Which was the last bloody straw.

“IS MR. DENT IN CHARGE HERE OR ARE YOU?” Elliot didn’t wait for his answer. “You’re bloody useless, Johnston! Get out of my sight! Get up to the gates and find out what the hell’s happening, if you can handle that much!”

“Yes, sir!” Johnston turned on his heel and ran.

Finally doing something right. Elliot set his jaw and strode across the square to his office. Men were streaming out of the building now, all of them shouting questions.

“I don’t know!” he shouted back, even though he hadn’t understood a single one of them.  “I don’t know, damn it!”

He stormed into the office. “Get me Morrison!” he shouted as he passed… someone.
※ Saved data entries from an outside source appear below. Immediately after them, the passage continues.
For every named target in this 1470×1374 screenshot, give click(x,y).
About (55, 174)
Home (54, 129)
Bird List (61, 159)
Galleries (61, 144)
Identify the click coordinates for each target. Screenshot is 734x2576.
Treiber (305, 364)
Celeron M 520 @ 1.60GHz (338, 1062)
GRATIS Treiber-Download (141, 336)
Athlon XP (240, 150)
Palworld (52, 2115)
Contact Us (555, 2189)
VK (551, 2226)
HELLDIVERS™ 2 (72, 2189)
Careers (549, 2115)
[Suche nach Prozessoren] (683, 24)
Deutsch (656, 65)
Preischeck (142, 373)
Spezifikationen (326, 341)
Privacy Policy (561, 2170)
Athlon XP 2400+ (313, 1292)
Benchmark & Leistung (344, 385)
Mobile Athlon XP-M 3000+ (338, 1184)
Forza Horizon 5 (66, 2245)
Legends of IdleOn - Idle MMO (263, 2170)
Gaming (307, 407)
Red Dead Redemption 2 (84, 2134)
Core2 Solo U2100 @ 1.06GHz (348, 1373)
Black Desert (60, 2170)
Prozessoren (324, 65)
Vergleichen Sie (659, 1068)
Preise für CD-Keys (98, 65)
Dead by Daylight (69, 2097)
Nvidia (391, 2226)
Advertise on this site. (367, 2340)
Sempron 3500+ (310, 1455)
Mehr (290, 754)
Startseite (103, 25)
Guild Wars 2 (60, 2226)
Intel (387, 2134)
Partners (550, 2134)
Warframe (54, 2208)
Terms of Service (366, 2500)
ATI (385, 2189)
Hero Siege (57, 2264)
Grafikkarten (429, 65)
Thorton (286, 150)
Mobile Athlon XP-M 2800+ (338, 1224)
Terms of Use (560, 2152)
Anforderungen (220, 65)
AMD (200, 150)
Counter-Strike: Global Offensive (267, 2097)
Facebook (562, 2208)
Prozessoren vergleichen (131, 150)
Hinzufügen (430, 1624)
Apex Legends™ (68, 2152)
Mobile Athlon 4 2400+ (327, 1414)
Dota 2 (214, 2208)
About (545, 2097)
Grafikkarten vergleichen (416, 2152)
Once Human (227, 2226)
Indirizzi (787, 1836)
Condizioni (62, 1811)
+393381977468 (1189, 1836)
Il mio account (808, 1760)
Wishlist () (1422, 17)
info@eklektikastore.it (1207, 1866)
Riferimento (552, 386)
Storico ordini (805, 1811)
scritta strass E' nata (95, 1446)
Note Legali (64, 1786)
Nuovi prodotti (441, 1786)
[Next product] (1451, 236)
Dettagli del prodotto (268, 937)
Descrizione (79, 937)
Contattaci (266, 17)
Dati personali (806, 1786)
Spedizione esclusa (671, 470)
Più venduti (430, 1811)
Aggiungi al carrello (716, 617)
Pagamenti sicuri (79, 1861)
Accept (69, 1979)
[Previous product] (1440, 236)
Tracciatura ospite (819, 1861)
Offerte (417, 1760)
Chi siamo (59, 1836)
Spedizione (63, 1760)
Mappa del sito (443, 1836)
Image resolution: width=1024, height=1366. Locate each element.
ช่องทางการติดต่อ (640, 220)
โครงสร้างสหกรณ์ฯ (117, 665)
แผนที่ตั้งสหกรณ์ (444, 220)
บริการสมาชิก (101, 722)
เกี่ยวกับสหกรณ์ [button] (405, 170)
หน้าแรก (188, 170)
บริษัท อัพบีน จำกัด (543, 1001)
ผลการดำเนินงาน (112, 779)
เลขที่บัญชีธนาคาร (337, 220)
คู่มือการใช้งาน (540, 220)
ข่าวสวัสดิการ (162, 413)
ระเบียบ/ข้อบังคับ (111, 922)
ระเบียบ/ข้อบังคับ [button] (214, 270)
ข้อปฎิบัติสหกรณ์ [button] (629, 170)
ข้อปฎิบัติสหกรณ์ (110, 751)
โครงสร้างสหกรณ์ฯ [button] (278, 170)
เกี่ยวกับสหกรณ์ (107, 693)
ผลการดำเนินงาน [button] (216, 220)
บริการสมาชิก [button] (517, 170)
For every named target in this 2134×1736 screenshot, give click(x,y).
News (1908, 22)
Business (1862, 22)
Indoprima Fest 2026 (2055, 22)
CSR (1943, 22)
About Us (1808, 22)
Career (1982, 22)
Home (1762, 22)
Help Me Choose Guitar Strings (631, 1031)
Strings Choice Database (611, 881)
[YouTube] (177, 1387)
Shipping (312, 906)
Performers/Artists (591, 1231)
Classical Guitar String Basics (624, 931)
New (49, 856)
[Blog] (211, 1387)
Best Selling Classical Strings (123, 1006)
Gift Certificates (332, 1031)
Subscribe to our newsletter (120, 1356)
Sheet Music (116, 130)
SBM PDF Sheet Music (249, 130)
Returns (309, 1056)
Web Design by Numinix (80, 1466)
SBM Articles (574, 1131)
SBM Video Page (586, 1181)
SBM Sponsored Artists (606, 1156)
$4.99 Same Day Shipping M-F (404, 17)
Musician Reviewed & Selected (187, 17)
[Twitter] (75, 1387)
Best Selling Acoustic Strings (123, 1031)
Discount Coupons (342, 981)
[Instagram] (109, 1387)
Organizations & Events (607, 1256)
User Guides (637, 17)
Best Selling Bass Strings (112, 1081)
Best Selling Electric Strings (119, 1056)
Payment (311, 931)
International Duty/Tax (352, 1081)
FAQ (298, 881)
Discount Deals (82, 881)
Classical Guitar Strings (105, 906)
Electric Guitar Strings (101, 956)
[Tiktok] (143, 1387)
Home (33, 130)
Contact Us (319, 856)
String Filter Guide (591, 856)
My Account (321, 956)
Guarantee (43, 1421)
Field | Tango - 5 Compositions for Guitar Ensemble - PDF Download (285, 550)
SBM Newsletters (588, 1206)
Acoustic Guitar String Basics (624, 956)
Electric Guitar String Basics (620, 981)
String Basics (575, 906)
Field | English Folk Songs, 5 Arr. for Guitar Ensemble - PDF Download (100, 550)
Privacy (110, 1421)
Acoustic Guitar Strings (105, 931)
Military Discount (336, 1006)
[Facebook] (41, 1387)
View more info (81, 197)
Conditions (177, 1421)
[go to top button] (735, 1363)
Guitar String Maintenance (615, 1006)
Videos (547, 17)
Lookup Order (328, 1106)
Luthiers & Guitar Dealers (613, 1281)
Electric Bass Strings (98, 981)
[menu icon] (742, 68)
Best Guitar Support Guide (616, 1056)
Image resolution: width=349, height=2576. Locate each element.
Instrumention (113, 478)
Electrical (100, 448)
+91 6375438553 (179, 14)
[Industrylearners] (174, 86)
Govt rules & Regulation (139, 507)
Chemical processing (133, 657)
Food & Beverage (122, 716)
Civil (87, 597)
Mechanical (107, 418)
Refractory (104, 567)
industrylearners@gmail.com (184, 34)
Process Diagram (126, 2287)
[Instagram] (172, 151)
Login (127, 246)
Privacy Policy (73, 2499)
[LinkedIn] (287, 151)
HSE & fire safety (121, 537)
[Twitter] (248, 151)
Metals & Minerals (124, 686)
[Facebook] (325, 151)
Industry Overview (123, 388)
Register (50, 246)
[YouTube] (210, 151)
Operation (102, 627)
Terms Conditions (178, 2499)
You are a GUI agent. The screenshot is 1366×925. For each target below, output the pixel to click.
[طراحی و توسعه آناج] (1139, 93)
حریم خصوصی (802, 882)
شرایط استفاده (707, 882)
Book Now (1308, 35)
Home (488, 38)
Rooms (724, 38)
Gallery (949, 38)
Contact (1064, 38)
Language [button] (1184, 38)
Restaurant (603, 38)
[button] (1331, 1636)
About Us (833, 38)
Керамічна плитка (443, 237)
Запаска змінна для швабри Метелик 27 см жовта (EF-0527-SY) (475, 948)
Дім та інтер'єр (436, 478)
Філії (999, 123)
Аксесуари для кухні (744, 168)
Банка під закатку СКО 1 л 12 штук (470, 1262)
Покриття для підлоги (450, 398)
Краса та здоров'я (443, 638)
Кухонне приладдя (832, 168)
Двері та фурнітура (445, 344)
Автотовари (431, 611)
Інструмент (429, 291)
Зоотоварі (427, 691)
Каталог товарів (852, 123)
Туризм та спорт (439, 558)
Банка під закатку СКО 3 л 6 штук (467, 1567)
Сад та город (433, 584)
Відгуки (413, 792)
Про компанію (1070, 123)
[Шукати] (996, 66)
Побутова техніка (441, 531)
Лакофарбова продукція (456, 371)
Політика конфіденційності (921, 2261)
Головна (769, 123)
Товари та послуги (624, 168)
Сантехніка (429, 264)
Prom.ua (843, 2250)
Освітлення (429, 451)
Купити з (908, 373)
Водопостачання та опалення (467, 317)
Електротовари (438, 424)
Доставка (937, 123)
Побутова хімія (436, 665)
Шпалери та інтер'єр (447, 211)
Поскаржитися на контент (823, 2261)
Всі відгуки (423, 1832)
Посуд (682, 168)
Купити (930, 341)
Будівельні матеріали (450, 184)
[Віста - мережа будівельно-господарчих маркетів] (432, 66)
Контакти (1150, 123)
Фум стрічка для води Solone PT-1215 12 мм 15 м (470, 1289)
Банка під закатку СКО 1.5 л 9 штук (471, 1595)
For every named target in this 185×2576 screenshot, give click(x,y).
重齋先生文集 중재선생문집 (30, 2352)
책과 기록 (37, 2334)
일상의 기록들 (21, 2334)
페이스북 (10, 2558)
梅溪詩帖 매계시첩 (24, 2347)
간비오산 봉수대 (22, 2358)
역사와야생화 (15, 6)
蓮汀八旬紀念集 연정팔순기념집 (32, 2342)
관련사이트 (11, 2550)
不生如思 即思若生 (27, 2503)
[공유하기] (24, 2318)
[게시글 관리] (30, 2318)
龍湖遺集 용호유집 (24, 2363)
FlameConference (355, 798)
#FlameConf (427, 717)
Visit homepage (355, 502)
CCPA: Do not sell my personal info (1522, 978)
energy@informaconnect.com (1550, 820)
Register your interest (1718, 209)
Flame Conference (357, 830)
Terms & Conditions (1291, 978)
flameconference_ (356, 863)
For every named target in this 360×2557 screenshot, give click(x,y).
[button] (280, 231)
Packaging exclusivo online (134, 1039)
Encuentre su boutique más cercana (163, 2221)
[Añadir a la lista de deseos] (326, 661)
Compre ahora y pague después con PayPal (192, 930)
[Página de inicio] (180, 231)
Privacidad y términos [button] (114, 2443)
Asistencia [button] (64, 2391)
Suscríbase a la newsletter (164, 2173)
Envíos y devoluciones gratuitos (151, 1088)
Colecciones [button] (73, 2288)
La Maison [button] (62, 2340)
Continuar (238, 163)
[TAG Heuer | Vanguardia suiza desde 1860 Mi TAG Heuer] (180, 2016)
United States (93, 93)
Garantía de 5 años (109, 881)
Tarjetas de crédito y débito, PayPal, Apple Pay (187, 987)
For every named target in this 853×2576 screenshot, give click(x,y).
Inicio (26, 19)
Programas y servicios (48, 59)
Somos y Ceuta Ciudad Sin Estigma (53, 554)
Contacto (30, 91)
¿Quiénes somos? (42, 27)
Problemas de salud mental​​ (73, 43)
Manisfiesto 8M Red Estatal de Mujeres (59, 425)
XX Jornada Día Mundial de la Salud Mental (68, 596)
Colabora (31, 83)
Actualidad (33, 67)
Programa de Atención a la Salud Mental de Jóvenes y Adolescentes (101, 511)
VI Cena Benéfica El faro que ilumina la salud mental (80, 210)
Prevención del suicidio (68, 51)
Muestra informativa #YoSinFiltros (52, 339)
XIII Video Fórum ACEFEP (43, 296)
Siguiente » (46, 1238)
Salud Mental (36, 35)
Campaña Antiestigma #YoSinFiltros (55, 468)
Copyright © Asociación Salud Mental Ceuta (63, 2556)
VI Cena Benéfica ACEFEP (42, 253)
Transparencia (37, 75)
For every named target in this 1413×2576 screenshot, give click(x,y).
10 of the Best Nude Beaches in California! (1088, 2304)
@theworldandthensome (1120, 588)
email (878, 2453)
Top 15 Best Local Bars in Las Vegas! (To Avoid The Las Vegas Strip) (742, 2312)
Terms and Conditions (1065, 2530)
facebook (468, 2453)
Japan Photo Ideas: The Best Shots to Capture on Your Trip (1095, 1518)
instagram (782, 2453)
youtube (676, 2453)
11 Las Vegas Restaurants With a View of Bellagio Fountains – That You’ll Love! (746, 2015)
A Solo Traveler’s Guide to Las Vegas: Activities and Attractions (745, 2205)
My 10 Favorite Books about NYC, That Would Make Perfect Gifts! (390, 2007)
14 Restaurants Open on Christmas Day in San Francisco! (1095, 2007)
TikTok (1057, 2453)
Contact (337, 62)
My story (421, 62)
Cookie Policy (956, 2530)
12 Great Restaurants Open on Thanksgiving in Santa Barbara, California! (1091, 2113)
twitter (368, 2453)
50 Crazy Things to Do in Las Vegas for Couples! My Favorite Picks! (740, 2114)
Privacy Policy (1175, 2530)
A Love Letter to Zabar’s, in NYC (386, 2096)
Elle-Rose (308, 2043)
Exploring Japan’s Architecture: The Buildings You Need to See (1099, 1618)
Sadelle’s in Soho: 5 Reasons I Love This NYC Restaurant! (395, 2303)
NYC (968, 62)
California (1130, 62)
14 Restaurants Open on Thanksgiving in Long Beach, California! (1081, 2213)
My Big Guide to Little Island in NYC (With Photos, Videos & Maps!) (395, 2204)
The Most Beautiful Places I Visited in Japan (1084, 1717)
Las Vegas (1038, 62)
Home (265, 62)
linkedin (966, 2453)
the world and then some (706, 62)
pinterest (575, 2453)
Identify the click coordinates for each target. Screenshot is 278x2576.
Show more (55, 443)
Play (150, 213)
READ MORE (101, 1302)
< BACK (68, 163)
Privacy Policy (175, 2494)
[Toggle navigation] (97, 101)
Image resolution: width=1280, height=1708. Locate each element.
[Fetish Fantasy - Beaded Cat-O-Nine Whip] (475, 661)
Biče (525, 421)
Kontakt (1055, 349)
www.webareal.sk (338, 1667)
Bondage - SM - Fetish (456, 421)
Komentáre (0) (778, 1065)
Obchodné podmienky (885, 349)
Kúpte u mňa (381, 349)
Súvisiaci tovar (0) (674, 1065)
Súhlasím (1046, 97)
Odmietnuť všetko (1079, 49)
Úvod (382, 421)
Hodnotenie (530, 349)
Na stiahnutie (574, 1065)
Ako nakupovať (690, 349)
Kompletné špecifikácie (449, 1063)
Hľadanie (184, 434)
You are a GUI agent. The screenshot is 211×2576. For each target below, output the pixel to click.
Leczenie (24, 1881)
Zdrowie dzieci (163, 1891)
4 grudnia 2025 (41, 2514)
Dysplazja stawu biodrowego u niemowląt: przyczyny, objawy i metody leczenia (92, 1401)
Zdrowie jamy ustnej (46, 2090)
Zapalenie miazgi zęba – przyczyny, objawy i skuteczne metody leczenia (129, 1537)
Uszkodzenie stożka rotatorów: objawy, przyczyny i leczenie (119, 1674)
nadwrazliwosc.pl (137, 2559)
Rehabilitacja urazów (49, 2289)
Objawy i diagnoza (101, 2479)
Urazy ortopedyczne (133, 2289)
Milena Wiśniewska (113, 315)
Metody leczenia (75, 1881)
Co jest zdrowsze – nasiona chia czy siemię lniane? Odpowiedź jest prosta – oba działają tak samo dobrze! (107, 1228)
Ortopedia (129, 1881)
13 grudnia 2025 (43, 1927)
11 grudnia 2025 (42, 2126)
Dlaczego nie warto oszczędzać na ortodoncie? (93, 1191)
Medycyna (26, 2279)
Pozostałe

He did not know who. He did not care. What mattered was that shortly after he had gotten into his office and thrown his cap onto the desk, Mr. Morrison appeared in the doorway and bowed.

“Shut the door and tell me what the hell’s been going on.”

Morrison obeyed both commands. Elliot listened while the translator told him about how Lancelot Dent had been Johnny-on-the-spot to take the delivery of Lin’s edicts as they came in. How Dent had asked specifically for Old Mr. Thom to be his translator, and heard them read out, alone, in the Consoo house.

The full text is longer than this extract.